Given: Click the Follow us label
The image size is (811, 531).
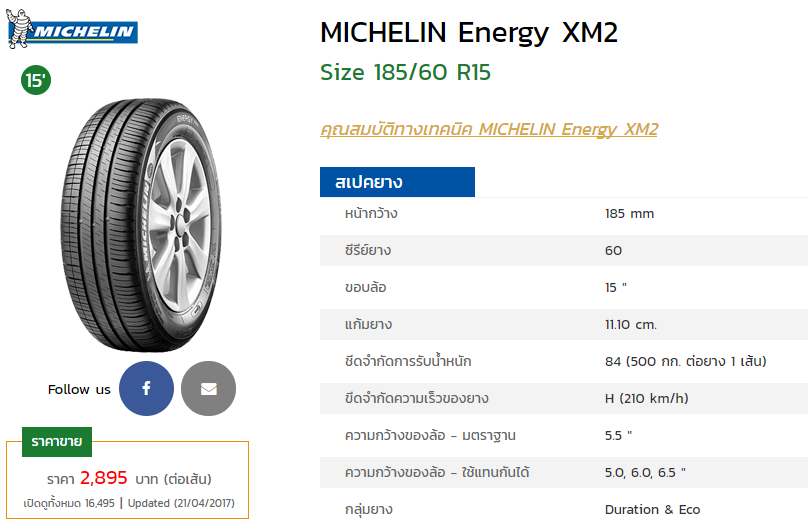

---

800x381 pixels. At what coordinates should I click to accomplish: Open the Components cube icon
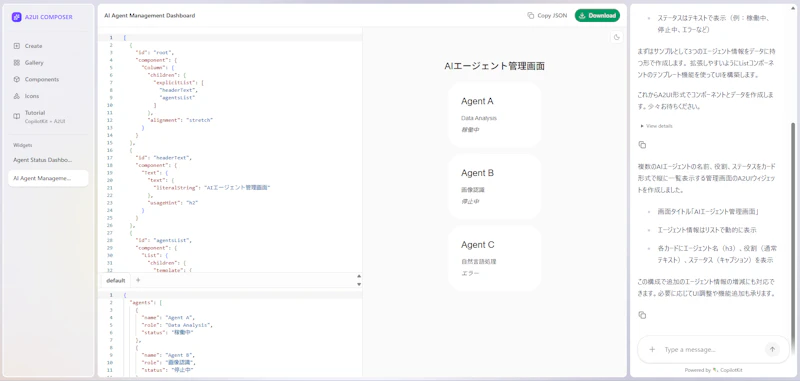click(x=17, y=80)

==

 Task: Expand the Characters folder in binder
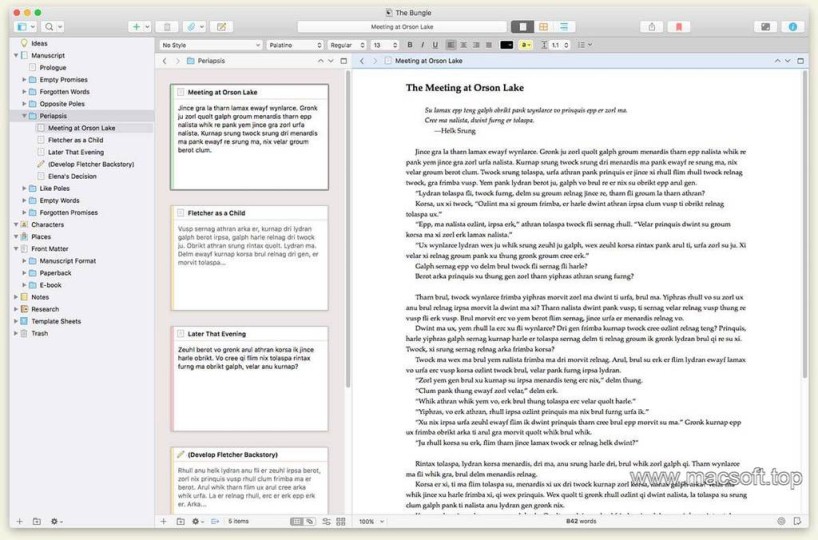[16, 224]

__TASK INSTRUCTIONS__:
Restate word for word only the lines above from the line containing "Given: Click the Follow us label" to the line containing "The image size is (811, 531).", both of them included.

__ANSWER BOX__:
Given: Click the Follow us label
The image size is (811, 531).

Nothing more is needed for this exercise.